Figure 5. Competitive growth of yeast strains with ribonucleoprotein RNase P versus strains with protein-only RNase P.

Wild type (RPR1 RPR2) BY4743 (A) and CEN.PK (B) were grown in co-culture with their respective diploid RNase P-swapped counterpart (rpr1Δ::PRORP3 rpr2Δ0) in glucose-containing synthetic complete medium. To distinguish the co-cultured strains they were mutually labeled with green fluorescent protein (GFP) by replacing one allele of the leu2Δ0 and the leu2-3_112 locus, respectively, with a TEF1 promoter-driven, yeast-enhanced GFP (yeGFP-labeled wild type strains, open squares and broken line; yeGFP-labeled RNase P-swapped strains, filled squares and continuous line). Logarithmic starter cultures were mixed in equal proportion and a sample withdrawn for analysis.
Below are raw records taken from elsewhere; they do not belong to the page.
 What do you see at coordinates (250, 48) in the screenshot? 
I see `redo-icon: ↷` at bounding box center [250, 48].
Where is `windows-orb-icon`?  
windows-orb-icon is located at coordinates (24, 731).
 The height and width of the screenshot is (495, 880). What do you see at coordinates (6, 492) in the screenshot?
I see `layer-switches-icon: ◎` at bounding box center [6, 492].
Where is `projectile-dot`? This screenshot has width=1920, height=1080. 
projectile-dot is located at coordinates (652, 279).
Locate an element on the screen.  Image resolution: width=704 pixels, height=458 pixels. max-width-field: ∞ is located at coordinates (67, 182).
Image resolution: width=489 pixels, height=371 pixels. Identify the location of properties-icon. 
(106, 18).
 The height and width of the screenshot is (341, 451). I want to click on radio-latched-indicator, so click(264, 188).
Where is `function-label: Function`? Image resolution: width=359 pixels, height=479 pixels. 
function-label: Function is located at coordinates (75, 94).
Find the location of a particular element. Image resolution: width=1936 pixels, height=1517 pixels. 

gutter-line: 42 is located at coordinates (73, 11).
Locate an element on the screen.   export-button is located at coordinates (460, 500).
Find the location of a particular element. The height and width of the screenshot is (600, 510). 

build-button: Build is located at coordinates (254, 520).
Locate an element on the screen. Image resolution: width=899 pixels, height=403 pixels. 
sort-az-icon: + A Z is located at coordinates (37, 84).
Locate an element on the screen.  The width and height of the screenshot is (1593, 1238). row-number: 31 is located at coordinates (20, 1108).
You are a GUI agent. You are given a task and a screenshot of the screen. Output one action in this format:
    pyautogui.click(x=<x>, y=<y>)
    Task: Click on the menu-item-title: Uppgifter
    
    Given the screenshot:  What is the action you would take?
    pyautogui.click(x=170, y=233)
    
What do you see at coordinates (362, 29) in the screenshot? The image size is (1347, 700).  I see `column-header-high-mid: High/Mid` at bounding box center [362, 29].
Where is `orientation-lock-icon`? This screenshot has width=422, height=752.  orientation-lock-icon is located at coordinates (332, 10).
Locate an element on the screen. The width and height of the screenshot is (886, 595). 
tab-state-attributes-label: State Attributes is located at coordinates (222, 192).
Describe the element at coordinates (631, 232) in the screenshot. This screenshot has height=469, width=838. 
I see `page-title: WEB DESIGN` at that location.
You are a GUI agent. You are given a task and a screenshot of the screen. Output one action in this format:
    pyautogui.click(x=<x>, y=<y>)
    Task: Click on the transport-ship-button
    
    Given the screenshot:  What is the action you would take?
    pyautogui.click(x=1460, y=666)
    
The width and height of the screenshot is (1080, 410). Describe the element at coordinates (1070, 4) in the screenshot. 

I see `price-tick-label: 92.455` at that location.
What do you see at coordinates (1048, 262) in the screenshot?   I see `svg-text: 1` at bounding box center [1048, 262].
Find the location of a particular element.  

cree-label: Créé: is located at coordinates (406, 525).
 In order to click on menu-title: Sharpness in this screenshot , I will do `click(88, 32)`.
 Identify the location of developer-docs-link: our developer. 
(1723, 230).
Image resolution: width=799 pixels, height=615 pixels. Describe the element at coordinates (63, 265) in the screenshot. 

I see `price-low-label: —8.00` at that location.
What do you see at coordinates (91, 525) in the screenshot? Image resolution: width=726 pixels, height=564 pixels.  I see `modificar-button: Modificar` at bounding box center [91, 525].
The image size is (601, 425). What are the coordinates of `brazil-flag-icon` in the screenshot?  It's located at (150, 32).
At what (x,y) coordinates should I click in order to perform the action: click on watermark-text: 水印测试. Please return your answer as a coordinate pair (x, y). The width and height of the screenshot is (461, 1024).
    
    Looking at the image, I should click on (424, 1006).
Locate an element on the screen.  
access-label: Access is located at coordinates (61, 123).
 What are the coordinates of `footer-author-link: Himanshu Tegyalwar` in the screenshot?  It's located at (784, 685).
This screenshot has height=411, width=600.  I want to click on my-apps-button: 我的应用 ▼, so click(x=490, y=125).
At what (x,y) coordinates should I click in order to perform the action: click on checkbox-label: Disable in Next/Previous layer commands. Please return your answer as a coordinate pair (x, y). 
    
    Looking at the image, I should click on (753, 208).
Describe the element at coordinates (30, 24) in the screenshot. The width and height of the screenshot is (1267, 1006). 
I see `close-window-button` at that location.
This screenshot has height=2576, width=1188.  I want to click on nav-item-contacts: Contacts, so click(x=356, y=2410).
Co-cultures were grown to stationary phase, samples taken for analysis, and fresh medium was inoculated at 1:1000 with the stationary cells to reinitiate growth. Subsequently, seven full cycles of growth (each corresponding to ∼10 cell generations) and dilution were carried out with samples always taken at stationary phase. The fraction of GFP-positive cells in the samples was determined by flow cytometry. The mean and the 95% confidence interval of three experiments (from independent starting cultures) are shown; (A) BY4743-based strains; (B) CEN.PK-based strains.